October 12, 2018
“Amenities Gone Wild.” The title has nothing to do with a series of risqué videos and everything to do with what the Urban Land Institute sees as a trend that needs to be paid close attention by commercial property owners that go to seemingly endless lengths to maintain their competitive edge.
“For decades, the term ‘amenity creep’ has been current in the hospitality industry,” according to ULI’s latest Emerging Trends report. “In the Travel Industry Dictionary (yes, there is such a thing), it is defined as ‘the tendency of hotels to add new perks and features in an effort to attract more clients and respond to competition.’”
Hoteliers aren’t the only ones. ULI quotes executives of a firm that intermediates offshore capital into apartment investments:
“Every year it is something new. We’ve gone from a ‘package room’ to accommodate all-day deliveries, to lockers, to refrigerated spaces for food—both grocery and prepared foods—that need to be kept fresh.”
And ULI reports that the chief strategist for a major office developer cited a continued tenant push for a robust amenities package. State-of-the-art, onsite fitness centers are so last century. Now, tenants want services such as cooking classes and yoga instruction.
Speaking of services, the major services firms are competing for business “by packaging space leasing, managing co-working space, optimizing common-area use, and providing direct tenant services,” according to the Emerging Trends report. “So, just as the industry becomes in some ways more data-driven, the amenities race puts personal service back to the forefront.”

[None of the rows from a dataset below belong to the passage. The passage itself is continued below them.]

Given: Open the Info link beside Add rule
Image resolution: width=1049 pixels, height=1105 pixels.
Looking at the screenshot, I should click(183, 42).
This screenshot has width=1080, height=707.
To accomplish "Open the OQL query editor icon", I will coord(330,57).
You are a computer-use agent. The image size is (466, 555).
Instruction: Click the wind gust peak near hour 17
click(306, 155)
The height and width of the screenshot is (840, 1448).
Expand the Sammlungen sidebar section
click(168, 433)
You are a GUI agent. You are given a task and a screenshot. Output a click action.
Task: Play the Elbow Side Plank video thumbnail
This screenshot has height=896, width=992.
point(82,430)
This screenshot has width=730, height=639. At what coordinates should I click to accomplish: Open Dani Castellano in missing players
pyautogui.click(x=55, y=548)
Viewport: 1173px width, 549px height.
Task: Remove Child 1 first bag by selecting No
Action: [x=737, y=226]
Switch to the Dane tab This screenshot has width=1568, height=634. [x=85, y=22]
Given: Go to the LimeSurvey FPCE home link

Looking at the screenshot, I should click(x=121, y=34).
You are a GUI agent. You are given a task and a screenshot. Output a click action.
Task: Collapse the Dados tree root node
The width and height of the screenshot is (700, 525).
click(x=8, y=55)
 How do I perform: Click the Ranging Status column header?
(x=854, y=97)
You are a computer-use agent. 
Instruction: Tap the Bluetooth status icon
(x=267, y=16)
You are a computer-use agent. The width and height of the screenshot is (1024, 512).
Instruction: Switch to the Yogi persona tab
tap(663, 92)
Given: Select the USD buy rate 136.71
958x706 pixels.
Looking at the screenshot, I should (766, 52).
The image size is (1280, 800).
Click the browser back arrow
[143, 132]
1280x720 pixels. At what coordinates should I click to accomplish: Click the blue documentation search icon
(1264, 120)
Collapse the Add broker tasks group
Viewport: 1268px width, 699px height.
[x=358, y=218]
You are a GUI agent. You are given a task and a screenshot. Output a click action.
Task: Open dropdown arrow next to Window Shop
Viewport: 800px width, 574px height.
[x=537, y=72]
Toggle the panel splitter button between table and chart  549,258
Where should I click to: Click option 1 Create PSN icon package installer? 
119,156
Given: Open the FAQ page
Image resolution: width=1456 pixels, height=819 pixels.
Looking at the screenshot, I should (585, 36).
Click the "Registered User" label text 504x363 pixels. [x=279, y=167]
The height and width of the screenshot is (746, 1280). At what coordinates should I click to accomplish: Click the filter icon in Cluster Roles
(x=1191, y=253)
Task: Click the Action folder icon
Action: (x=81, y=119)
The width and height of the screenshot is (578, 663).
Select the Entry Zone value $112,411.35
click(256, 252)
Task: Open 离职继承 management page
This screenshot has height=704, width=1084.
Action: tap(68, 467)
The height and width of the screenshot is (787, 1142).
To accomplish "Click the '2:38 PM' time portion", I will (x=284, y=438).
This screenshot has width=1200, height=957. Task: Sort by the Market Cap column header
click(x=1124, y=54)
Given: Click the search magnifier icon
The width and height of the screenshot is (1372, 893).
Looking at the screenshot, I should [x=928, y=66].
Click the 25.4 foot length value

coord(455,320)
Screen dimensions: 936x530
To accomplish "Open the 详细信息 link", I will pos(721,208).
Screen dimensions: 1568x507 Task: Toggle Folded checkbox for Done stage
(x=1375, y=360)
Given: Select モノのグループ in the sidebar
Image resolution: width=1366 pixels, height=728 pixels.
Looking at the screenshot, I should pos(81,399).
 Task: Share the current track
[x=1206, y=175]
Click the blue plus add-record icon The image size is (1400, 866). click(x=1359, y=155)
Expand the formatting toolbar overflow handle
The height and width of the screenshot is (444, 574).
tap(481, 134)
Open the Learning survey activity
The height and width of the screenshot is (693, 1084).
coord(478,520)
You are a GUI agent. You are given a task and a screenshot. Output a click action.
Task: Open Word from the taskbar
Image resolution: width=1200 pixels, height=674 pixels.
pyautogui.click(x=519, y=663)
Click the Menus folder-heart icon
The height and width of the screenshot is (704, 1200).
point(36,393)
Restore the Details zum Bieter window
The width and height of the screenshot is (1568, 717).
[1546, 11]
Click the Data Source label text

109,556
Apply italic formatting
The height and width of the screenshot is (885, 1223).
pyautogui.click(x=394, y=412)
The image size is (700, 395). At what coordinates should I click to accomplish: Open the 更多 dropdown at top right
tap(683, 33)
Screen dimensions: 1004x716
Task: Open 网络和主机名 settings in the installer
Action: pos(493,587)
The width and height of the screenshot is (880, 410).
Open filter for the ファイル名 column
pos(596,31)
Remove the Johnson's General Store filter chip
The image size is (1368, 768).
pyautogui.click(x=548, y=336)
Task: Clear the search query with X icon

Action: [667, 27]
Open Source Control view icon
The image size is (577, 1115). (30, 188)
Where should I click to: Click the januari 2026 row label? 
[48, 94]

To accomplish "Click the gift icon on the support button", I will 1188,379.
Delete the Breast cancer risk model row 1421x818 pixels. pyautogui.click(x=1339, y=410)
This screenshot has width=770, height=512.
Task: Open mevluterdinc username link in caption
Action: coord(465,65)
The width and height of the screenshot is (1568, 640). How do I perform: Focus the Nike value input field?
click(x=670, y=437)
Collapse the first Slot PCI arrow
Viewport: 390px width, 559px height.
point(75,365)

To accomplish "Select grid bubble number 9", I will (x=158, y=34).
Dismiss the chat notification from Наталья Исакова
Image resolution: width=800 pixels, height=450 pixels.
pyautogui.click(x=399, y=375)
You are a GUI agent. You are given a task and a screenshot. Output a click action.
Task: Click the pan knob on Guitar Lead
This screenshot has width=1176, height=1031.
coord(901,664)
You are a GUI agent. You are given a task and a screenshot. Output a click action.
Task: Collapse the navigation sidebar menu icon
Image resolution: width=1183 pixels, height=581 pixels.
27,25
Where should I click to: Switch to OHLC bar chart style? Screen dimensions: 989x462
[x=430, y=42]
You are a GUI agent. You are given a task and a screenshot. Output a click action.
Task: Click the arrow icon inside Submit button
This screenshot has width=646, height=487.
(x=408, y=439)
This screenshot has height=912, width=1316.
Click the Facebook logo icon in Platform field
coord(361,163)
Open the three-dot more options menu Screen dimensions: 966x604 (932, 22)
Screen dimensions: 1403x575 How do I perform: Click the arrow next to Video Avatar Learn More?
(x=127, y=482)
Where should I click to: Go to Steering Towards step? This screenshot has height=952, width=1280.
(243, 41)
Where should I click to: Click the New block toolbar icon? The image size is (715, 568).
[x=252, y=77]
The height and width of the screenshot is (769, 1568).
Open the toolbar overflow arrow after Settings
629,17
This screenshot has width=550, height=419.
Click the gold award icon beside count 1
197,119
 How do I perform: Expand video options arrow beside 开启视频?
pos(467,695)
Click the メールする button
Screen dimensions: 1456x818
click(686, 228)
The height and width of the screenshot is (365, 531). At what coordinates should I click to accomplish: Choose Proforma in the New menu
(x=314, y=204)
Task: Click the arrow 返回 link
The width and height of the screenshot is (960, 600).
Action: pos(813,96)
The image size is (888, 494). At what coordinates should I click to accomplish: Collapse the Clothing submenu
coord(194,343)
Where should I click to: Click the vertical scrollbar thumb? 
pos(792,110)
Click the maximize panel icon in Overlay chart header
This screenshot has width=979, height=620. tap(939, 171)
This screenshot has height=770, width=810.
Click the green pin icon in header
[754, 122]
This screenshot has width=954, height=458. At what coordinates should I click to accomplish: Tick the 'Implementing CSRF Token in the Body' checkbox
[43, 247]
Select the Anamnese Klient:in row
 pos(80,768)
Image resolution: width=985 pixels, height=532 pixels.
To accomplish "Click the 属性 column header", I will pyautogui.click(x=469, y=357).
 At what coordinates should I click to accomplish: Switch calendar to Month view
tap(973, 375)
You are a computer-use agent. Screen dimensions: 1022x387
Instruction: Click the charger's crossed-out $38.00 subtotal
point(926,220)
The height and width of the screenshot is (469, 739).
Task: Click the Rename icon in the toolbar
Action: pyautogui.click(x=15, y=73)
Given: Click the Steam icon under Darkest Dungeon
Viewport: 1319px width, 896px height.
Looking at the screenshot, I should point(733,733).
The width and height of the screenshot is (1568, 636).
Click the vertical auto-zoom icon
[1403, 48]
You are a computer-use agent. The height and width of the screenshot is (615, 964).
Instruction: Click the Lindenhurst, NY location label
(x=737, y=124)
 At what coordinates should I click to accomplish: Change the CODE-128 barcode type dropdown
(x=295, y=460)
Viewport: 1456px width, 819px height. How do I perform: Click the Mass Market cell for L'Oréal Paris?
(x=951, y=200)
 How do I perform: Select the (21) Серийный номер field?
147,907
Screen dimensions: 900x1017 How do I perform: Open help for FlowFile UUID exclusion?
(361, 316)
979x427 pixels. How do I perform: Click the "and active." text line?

Still, as the amenities race escalates, it’s legitimate to question how much value all that effort really creates. “In an era when concierge service is being offered in apartment buildings, offices, and even retail establishments, real estate in general needs to think about this topic,” says ULI’s report. “We might need to think about the direction and staying power of real estate competition, based upon amenities beyond those typically provided in the past.”